I think I may have read this somewhere, or else I just made it up a few minutes ago because I'm too stupid to work out a decent intro, but if one were to analogize avant garde jazz to a human being it would go something like this: Ornette Coleman and Eric Dolphy would be the heart, Cecil Taylor and Anthony Braxton would chess battle it out in the brain, Sun Ra would undoubtedly be the mojo. Or maybe that's some mashed up misarrangement of the plot and the subspace surrounding the issue. I don't know. But one thing I can say for sure: Albert Ayler was the soul of the jazz underground. In the 1960s there was no artist more "free" than Ayler, no artist that pushed the boundries of where art would end and real life would begin and why those two things are supposedly mutually exclusive than Ayler. John Coltrane said that Ayler's work "seemed to have reached a place we have not been able to get yet." Critics have said a great deal about the "naked aggression" and "artistic freedom" in his work, and have spoken of his "mission to raze jazz to the ground and reinvent the music on his own terms." Others claim that his music is "largely about channeling freedom and life energy."

He played the saxophone (tenor and soprano to be exact) and used thick plastic reeds to produce a distinctively bold sound. He is known to have compared his own artistic importance to that of Pablo Picasso, and referred to his music as "the new truth", famously insisting that music is "not about the notes". He was mainly influenced by traditional music, like gospel and the early jazz of New Orleans, but somehow Ayler's translation ended up sounding like "the screaming from a black hole".
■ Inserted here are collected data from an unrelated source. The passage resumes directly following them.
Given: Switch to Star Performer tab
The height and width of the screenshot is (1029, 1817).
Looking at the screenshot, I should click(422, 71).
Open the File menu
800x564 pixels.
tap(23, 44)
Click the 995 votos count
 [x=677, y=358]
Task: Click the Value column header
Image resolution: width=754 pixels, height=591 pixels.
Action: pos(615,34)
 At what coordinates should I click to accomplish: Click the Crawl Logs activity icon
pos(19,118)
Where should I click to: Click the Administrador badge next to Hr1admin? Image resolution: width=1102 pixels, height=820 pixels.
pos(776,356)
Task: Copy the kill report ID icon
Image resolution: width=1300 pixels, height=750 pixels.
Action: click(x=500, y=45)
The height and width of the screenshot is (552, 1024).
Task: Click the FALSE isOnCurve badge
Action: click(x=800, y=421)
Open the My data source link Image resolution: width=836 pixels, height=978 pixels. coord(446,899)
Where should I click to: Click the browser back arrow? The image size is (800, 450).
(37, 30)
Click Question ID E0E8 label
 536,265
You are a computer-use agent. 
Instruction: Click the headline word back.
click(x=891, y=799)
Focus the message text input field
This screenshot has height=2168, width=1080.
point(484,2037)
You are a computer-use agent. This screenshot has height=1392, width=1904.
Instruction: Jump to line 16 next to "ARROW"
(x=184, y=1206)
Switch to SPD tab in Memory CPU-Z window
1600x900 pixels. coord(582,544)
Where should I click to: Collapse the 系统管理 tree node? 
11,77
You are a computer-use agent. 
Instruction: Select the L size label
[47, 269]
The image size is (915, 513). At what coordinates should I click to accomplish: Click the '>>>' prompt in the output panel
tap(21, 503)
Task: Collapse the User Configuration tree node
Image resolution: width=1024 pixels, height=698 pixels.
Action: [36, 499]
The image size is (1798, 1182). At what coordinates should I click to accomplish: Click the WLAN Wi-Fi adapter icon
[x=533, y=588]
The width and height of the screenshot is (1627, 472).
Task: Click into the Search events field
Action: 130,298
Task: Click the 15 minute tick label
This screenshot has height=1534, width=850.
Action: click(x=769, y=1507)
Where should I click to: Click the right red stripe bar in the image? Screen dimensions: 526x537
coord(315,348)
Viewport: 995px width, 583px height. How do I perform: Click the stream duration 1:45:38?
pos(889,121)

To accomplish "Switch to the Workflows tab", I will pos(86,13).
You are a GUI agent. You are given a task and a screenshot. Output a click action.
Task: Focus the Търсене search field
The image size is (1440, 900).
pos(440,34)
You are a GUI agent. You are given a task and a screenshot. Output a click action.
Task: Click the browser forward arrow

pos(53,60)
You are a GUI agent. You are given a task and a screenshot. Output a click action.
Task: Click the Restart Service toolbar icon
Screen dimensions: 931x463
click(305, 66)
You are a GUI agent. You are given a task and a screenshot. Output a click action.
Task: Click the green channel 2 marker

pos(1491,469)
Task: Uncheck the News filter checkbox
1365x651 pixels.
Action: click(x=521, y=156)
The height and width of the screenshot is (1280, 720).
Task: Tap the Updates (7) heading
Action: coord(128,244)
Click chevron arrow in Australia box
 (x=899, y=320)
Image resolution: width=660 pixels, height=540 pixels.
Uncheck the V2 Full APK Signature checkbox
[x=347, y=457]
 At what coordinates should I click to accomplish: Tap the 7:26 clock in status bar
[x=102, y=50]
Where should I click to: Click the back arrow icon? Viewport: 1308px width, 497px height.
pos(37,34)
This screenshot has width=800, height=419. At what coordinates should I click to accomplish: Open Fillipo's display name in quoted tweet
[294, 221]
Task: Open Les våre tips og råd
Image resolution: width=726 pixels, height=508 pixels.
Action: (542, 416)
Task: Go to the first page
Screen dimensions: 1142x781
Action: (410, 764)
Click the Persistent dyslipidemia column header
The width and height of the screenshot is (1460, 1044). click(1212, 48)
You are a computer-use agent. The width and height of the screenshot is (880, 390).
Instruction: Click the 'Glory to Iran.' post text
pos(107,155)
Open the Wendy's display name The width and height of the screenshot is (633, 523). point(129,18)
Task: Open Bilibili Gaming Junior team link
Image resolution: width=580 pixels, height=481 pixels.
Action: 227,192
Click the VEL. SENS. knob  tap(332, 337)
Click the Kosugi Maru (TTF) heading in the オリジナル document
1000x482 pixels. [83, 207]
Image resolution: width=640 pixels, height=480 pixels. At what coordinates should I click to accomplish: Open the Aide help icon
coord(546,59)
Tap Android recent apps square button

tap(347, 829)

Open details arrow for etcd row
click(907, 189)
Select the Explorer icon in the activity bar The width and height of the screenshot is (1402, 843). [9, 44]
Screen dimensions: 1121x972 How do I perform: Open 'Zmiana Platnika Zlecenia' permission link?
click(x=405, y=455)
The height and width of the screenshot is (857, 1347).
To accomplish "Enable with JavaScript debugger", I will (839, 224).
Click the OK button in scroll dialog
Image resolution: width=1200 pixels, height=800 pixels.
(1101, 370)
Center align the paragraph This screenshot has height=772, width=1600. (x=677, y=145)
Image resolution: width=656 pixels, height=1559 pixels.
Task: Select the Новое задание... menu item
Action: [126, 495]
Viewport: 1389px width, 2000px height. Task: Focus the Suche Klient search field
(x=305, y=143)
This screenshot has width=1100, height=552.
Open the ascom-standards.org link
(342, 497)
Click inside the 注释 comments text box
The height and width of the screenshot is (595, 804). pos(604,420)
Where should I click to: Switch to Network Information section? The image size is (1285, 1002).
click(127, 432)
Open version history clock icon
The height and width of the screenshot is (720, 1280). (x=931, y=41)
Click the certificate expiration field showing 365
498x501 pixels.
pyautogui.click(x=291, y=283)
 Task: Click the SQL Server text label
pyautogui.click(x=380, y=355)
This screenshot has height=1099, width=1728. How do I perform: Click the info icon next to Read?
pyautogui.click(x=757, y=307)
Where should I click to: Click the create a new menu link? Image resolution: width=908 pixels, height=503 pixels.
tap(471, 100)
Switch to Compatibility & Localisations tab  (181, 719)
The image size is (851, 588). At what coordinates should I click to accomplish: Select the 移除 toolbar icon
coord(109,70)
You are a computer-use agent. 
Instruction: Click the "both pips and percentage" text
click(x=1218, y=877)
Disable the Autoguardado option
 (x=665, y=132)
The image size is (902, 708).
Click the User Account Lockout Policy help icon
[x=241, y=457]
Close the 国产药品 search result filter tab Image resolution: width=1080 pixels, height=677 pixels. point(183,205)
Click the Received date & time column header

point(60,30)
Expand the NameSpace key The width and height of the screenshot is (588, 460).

This month marks the 40th anniversary of Ayler's death. No one is sure exactly when he died, or, really, how he died. It was probably a suicide but more probably the mafia killed him or even more probably the FBI did it. He disappeared on November 5, 1970 and was found floating in the East River on November 25, 1970.
I'll try to post a few more Ayler related things in the next two weeks but if I don't you can find more info here:
Ayler.org has more information than I can provide, and has some free songs available.
Here is a long dead blog that explores Ayler's work in detail and has several Ayler releases available for your listening pleasure, including a good chunk of the 9 disc Holy Ghost box set and many of his early releases.

4 comments:

  1. The Holy Ghost boxset is WELL worth picking up, and I've seen it around fairly reasonably priced of late too. There really was, well, still IS, something otherworldly and literally soulful about Ayler's music. One of the first jazz artists I clicked with, musically.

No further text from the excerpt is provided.